Adequate supply of resources is another issue that needs to be addressed. Resources such as water and agricultural land are unevenly divided among the parties.[73] Israeli authorities have been noted to strictly control the supply of water to Palestinian territories.[74] These fundamental resources of survival need to be distributed on per capita basis. Amenities such as schools and hospitals are also need to be pulled out of this divide. These basic amenities cannot be made a tool to leverage control over the other. Schools, hospitals, roads and other public facilities in East Jerusalem are often not provided adequate funds compared to there west Jerusalem counterparts merely because East Jerusalem is heavily Palestinian (due to being under Jordan before the war of 1967).[75] Principles of humanitarian law need to be appreciated here to understand that disputes should not be a reason for depriving people of absolute essentials.

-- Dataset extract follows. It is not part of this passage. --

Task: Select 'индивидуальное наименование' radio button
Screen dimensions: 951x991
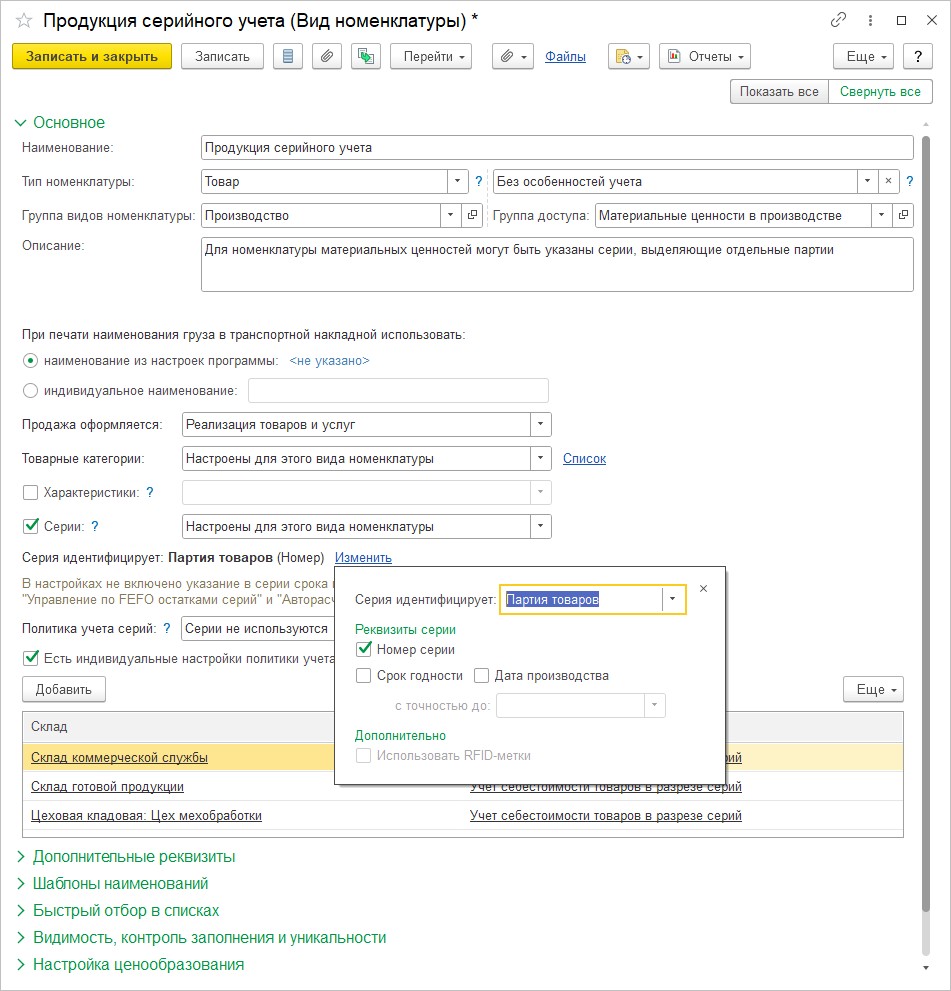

Evidently, Israel has been a dominant party in the conflict. However, past domination cannot be a reason to prevent Israel from making its legitimate concerns be heard in a future mediation. Israel also has certain stakes which need to be addressed. After the massive Jewish settlement in the West Bank that began in 1967, a sizeable number of the Jewish population resides in the Palestinian claimed territories. Israel cannot overlook the needs of these citizens while negotiating any solution. Further, after the Oslo Accords almost 60 per cent of West Bank is under the total control of Israel while remaining is under Palestinian government. Out of the area under Palestinian government, there are still parts which are under Israeli security control. Hence, the arrangement is interwoven and will affect Israeli citizens in the West Bank, and thus, Israel will be cautious about any agreement which has the possibility of uprooting its populace.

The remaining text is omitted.